--- Start of Dataset rows ---
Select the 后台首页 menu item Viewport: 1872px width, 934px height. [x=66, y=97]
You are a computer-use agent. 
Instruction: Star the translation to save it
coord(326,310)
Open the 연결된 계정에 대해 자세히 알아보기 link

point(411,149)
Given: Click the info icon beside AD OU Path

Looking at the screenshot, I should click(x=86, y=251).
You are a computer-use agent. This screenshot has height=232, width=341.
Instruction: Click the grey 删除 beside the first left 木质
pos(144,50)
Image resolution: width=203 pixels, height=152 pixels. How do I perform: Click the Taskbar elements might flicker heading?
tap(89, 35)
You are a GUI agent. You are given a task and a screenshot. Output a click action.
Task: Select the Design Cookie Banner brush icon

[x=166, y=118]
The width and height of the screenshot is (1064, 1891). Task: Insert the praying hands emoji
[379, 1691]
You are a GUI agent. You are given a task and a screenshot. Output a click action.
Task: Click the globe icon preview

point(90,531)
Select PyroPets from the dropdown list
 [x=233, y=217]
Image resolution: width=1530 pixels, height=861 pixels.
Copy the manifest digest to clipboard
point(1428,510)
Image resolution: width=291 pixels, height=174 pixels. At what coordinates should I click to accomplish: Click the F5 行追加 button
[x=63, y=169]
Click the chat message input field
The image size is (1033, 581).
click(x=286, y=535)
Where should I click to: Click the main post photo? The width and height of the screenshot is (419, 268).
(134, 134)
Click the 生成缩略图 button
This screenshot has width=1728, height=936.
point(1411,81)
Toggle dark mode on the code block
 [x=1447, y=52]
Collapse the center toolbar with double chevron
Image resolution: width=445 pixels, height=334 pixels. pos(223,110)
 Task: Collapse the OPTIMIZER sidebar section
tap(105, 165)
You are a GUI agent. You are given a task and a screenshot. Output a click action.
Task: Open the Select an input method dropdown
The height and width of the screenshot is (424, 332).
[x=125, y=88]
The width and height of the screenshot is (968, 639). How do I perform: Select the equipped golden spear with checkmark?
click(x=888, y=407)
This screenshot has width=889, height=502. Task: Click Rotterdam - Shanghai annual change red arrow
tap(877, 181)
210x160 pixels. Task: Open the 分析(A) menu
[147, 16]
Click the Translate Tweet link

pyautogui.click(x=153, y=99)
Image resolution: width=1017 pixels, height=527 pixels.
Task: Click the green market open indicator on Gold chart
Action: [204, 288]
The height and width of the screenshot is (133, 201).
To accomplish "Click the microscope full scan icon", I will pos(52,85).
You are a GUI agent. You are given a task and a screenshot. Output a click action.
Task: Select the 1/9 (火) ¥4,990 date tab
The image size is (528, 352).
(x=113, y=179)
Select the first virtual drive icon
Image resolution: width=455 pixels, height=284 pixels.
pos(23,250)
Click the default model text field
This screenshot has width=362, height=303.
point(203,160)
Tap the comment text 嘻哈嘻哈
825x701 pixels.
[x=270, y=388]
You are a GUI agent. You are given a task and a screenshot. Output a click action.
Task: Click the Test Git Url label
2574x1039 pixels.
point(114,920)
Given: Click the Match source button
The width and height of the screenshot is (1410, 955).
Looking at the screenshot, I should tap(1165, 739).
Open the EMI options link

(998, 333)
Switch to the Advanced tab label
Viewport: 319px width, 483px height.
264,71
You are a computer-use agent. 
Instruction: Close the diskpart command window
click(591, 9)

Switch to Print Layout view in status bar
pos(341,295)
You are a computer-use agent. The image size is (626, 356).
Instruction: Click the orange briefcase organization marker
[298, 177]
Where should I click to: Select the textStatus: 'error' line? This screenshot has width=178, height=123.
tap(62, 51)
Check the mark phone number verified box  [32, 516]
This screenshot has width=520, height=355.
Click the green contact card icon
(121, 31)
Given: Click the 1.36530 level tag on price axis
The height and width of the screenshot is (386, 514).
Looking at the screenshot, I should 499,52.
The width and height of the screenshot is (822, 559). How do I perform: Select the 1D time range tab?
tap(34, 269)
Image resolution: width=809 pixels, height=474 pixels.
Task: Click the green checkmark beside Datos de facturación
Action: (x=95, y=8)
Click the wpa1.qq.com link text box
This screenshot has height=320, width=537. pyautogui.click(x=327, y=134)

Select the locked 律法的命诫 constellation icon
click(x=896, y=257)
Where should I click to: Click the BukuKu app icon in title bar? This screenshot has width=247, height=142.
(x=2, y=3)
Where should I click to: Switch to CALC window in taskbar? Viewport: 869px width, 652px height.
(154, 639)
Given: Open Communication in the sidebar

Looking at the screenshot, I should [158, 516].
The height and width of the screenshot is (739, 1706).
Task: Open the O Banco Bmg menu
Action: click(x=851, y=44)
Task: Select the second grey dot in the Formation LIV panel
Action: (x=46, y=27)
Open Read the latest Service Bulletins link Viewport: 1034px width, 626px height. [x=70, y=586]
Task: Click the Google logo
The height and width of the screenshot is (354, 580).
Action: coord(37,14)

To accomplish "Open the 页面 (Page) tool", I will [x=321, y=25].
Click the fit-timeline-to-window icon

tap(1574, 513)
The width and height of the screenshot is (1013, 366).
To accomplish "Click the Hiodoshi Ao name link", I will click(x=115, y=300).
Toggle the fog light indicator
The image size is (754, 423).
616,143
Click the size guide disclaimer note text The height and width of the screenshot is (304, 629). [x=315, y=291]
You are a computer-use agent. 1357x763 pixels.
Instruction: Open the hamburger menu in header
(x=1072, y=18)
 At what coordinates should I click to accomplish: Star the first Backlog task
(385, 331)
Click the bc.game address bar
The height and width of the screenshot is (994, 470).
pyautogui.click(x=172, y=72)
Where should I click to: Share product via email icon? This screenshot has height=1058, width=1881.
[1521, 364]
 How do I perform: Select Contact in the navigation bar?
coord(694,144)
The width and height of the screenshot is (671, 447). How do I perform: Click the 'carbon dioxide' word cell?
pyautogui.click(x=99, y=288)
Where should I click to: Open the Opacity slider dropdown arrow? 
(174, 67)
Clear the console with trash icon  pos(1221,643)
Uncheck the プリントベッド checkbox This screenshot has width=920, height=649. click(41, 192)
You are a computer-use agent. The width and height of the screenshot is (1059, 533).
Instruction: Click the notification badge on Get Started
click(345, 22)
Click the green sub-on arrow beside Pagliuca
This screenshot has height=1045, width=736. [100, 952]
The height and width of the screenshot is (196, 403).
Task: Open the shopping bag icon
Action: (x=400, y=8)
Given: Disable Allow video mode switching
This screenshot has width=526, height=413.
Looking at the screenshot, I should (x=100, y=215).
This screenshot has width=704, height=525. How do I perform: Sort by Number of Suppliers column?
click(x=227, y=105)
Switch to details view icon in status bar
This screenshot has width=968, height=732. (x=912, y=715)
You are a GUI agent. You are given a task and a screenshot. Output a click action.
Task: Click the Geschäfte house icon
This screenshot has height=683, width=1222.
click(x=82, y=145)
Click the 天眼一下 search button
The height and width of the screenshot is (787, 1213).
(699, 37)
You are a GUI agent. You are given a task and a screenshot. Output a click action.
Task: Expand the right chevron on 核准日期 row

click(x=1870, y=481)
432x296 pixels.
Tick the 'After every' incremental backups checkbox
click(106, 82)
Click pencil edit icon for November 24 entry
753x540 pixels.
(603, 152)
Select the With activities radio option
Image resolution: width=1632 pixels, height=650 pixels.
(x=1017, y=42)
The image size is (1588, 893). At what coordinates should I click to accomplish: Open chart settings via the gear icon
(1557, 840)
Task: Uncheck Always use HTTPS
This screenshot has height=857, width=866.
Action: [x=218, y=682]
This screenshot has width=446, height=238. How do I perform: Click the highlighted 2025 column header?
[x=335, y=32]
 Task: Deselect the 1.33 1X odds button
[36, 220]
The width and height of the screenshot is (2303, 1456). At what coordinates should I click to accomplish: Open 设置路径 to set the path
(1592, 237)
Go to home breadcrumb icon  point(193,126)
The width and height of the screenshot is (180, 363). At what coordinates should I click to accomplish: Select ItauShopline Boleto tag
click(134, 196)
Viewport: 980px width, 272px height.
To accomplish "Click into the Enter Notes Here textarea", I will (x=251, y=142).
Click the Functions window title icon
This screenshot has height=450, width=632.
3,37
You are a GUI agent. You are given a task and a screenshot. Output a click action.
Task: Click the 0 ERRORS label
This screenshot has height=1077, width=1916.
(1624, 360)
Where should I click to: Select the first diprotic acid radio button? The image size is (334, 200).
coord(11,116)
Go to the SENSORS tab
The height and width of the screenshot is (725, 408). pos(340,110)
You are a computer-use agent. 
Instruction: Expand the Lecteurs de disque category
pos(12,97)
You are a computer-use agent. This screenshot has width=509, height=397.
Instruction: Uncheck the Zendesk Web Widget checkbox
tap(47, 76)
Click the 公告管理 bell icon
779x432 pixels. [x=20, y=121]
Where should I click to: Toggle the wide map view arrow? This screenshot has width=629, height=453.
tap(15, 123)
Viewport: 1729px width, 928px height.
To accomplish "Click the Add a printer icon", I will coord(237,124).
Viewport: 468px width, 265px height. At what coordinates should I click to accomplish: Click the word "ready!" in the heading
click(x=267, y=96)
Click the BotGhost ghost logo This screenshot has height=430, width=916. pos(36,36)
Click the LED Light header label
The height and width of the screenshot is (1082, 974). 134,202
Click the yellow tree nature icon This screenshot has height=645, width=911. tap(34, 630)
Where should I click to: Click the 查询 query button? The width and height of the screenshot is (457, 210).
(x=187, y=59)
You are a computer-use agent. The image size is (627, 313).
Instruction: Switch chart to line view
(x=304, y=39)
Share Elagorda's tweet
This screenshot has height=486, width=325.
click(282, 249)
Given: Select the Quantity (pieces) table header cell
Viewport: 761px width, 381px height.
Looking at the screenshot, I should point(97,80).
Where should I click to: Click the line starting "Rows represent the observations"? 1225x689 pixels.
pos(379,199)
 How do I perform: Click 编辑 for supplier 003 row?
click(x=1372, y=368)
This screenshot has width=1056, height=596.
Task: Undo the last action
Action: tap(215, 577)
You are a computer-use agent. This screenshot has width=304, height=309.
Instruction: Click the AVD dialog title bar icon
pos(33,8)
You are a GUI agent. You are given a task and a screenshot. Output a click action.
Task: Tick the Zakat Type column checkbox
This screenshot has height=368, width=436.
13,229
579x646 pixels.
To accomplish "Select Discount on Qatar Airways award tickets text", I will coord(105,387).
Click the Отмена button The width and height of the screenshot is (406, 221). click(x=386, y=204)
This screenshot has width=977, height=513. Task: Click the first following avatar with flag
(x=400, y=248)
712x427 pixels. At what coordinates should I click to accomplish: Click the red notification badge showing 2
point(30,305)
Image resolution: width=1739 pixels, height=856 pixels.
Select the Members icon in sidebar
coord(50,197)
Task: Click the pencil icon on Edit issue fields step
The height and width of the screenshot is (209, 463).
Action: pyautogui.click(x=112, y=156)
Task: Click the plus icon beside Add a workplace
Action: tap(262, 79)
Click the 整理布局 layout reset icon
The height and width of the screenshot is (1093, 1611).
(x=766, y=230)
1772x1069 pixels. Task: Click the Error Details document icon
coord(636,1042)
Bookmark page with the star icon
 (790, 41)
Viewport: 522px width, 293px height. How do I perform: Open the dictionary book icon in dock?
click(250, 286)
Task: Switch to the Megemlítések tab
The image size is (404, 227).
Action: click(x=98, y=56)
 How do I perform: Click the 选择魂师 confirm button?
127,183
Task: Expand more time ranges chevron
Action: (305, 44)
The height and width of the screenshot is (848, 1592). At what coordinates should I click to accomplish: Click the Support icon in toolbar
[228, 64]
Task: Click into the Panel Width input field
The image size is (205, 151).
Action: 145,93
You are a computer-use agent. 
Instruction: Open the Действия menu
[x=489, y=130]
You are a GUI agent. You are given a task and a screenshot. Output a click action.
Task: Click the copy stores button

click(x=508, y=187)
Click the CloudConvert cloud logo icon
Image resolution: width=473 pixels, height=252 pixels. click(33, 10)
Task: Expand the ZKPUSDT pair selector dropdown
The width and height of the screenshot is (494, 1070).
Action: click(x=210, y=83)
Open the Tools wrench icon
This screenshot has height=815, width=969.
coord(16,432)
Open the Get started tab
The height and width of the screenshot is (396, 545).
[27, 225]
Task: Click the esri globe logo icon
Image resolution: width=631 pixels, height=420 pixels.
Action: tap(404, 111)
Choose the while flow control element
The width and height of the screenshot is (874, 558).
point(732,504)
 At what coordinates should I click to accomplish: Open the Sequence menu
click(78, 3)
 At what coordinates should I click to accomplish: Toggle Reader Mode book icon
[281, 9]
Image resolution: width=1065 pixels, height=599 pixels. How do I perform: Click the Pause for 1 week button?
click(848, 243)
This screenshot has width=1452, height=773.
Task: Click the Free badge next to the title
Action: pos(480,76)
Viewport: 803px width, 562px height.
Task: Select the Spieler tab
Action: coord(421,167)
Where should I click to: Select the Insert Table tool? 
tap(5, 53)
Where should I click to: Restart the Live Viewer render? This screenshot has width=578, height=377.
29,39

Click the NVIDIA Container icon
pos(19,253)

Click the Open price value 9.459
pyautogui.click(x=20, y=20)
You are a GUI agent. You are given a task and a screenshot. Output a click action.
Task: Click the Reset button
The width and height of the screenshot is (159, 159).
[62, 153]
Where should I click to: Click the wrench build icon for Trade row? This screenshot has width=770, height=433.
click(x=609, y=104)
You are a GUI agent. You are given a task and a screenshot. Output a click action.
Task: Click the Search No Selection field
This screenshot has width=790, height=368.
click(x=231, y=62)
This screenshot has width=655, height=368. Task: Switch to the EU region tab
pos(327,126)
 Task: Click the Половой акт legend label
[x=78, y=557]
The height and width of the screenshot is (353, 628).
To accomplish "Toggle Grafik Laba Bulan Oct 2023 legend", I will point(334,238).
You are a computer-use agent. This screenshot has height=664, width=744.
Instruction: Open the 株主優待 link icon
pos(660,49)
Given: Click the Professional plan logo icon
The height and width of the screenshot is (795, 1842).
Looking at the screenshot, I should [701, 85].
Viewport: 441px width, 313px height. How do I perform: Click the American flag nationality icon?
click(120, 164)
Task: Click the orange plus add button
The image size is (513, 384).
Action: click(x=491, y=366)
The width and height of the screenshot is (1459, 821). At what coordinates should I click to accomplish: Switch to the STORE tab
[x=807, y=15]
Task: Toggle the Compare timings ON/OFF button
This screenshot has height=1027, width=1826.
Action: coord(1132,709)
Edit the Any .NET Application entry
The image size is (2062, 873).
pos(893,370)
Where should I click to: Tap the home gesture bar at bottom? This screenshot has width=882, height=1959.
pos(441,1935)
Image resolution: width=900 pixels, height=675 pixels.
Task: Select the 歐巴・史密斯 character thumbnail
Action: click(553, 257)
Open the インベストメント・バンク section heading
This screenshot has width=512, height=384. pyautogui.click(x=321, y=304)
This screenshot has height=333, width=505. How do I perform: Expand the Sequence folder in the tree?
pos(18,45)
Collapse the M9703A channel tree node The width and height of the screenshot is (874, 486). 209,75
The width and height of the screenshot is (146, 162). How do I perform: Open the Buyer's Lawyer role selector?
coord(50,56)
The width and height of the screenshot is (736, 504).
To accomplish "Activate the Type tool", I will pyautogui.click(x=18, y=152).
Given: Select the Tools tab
--- End of Dataset rows ---
• _Your instructions_: Starting at the first line of the data and ending at the line that contains "[x=63, y=169]", retype every line verbatim, with both of those lines included.

• _Complete response_:
Select the 后台首页 menu item Viewport: 1872px width, 934px height. [x=66, y=97]
You are a computer-use agent. 
Instruction: Star the translation to save it
coord(326,310)
Open the 연결된 계정에 대해 자세히 알아보기 link

point(411,149)
Given: Click the info icon beside AD OU Path

Looking at the screenshot, I should click(x=86, y=251).
You are a computer-use agent. This screenshot has height=232, width=341.
Instruction: Click the grey 删除 beside the first left 木质
pos(144,50)
Image resolution: width=203 pixels, height=152 pixels. How do I perform: Click the Taskbar elements might flicker heading?
tap(89, 35)
You are a GUI agent. You are given a task and a screenshot. Output a click action.
Task: Select the Design Cookie Banner brush icon

[x=166, y=118]
The width and height of the screenshot is (1064, 1891). Task: Insert the praying hands emoji
[379, 1691]
You are a GUI agent. You are given a task and a screenshot. Output a click action.
Task: Click the globe icon preview

point(90,531)
Select PyroPets from the dropdown list
 [x=233, y=217]
Image resolution: width=1530 pixels, height=861 pixels.
Copy the manifest digest to clipboard
point(1428,510)
Image resolution: width=291 pixels, height=174 pixels. At what coordinates should I click to accomplish: Click the F5 行追加 button
[x=63, y=169]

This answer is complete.